So get ahead of your competition and check out these 12 future fantasy football stars.
Marqise Lee, WR, USC
vs. Fresno State, Royal Purple Las Vegas Bowl, Dec. 21 at 3:30 p.m. ET on ABC
Lee is the most NFL-ready WR on this list. He wins with short-area quickness, smooth route-running and reliable hands. Lee has the versatility to line up all over the field.
His numbers have suffered this season because of knee and shoulder injuries and shaky QB play. But he’s just a year removed from a huge 118-catch, 1,721-yard campaign. He went for 73 catches and 1,143 yards in his freshman year.
Lee isn’t a true game breaker, but his polish could result in big numbers in the pros. Think Marvin Harrison.
Eric Ebron, TE, North Carolina
vs. Cincinnati, Belk Bowl, Dec. 28 at 3:20 p.m. ET on ESPN
Ebron is more WR than TE. And that’s just fine for fantasy owners.
This guy has all the tools to post big-time receiving numbers at the next level.

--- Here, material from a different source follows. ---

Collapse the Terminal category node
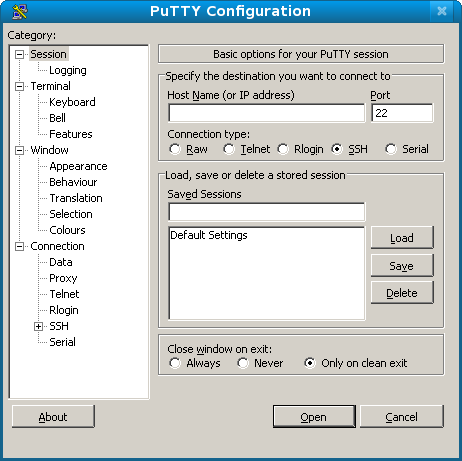pos(20,86)
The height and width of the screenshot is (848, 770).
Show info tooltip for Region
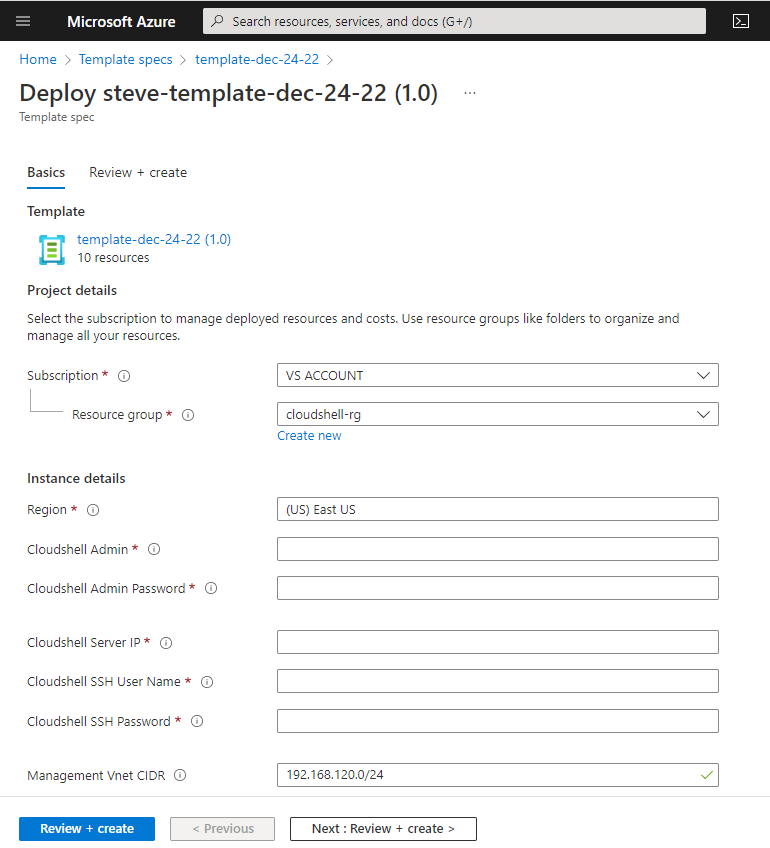(93, 510)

Ebron goes 6’4, 245 pounds with impressive speed, acceleration and change-of-direction ability. He’s averaged a sizzling 16.3 yards per catch as the focal point of North Carolina’s passing game this year. He’s had catches of 71 and 79 yards. You don’t see that type of explosive ability from many TEs.

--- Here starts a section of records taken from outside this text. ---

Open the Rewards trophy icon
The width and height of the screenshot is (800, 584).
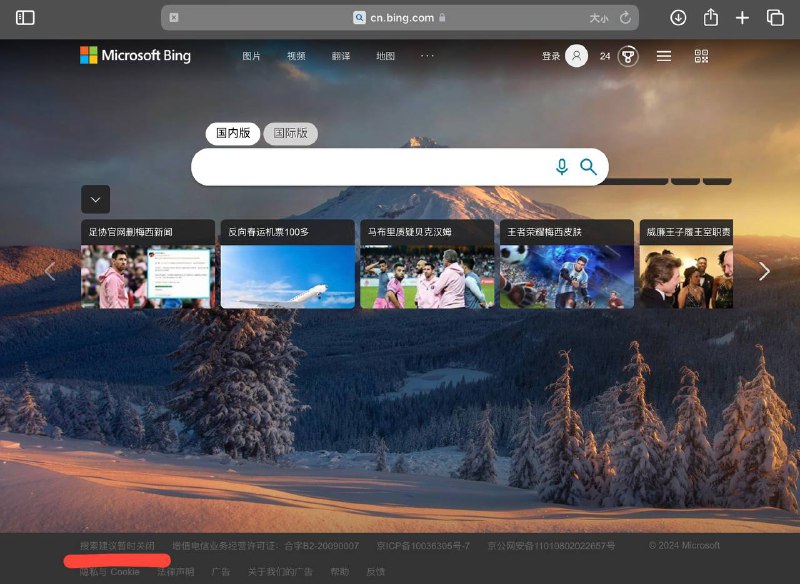(x=628, y=57)
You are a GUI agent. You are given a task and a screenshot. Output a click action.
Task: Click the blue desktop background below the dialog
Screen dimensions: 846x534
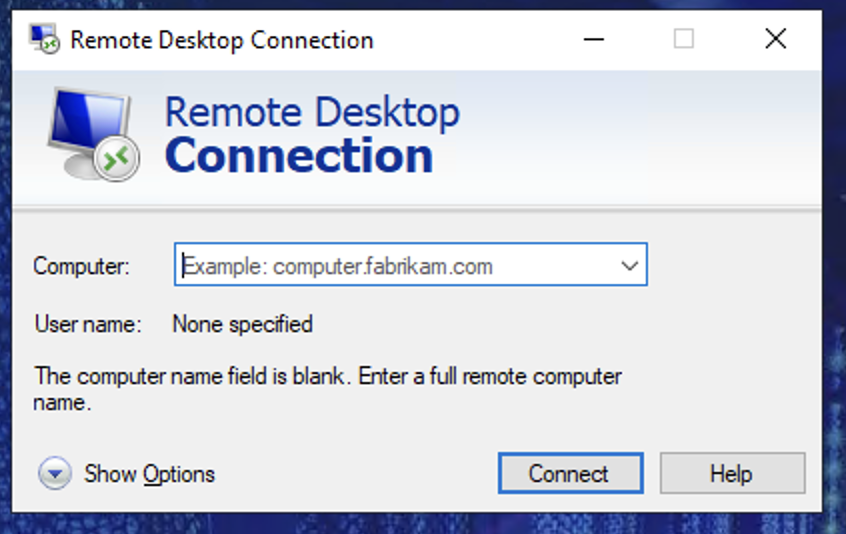tap(400, 524)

Ebron’s athleticism will allow him to line up all over the formation for his NFL team. The junior is expected to declare for the 2014 draft and will likely be a 1st-round pick. It shouldn’t take him long to emerge as a fantasy factor.
Teddy Bridgewater, QB, Louisville
vs. Miami, Russell Athletic Bowl, Dec. 28 at 6:45 p.m. ET on ESPN
Bridgewater’s draft stock has taken a hit recently, and recent reports have him contemplating staying in school another year. But he remains the most polished and well-rounded QB prospect in college football. He’s tossed 55 TDs vs. 12 INTs over the past 2 seasons. That’s impressive -- even if Bridgewater isn’t facing elite competition.

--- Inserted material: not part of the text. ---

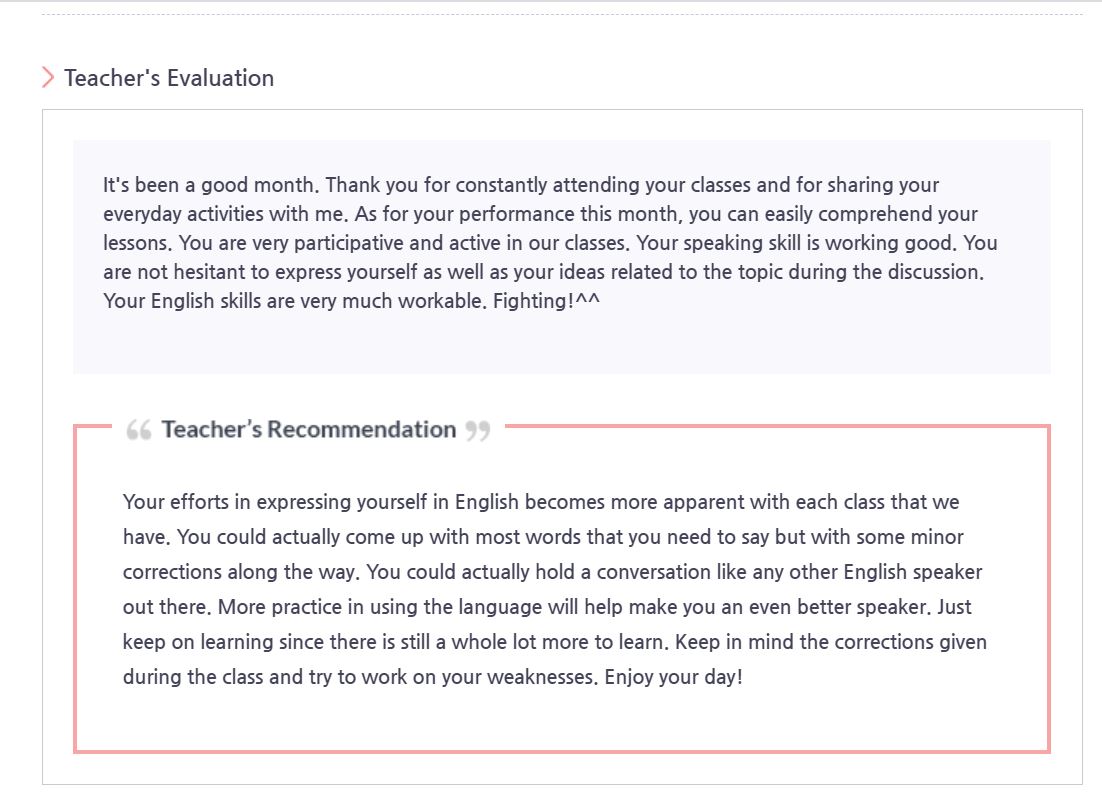Click the Teacher's Evaluation heading
The image size is (1102, 812).
(169, 78)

He has NFL-caliber arm strength and accuracy. Scouts laud his quick release. But it’s his ability to read defenses and dissect coverages that will help him make a seamless transition to the NFL. Bridgewater is a pocket passer but can pick up yards on the ground when he needs to. That will add to his fantasy potential.
If there’s a concern here, it’s Bridgewater’s wiry 6’3, 196-pound frame. He at least does a good job avoiding hits when he scrambles.
Marcus Mariota, QB, Oregon
vs. Texas, Valero Alamo Bowl, Dec. 30 at 6:45 p.m. ET on ESPN
Mariota made a surprising decision to return to school for 2014. He might have been in the mix to go No. 1 overall had he declared. The kid’s game could still use some polishing, though. He’ll only be more ready to make a fantasy impact when he comes out in 2015.
The most obvious comparison for Mariota is Colin Kaepernick. That might be a bit lofty -- Mariota doesn’t have Kaepernick’s arm strength and might fall a bit short in the accuracy department, too. But he has a similar combination of passing and rushing ability.
Mariota threw 30 TDs vs. just 4 INTs in 2013. On the ground, he’s ripped off 1,334 yards and 14 TDs over the past 2 seasons. Former Oregon HC Mike Bellotti calls Mariota “a more natural runner” than Robert Griffin.
Mariota isn’t as safe a fantasy prospect as Bridgewater, but he certainly has more upside.
Jace Amaro, TE, Texas Tech
vs. Arizona State, National University Holiday Bowl, Dec. 30 at 10:15 p.m. ET on ESPN
This isn’t the next Jimmy Graham. But he’s the closest thing in the college game.
Amaro is a 6’5, 260-pound freak of an athlete. He’s projected to run the 40-yard dash in the 4.6-second range.
He’s posted some videogame-like numbers in 2013. Amaro sits 11th among all players with 1,240 receiving yards. His 98 catches rank 7th. (Remember that this is a TE we’re talking about.) He’s topped 100 yards in 5 of 12 games. Texas Tech’s pass-heavy spread offense has surely boosted Amaro’s production, but this guy is the real deal.
Amaro does damage as a traditional in-line TE or split out in the slot. He’s explosive off the snap with a size-speed combination that makes him a matchup nightmare. Amaro knows how to use his big frame to shield smaller defenders. And he has a pair of big, sticky hands.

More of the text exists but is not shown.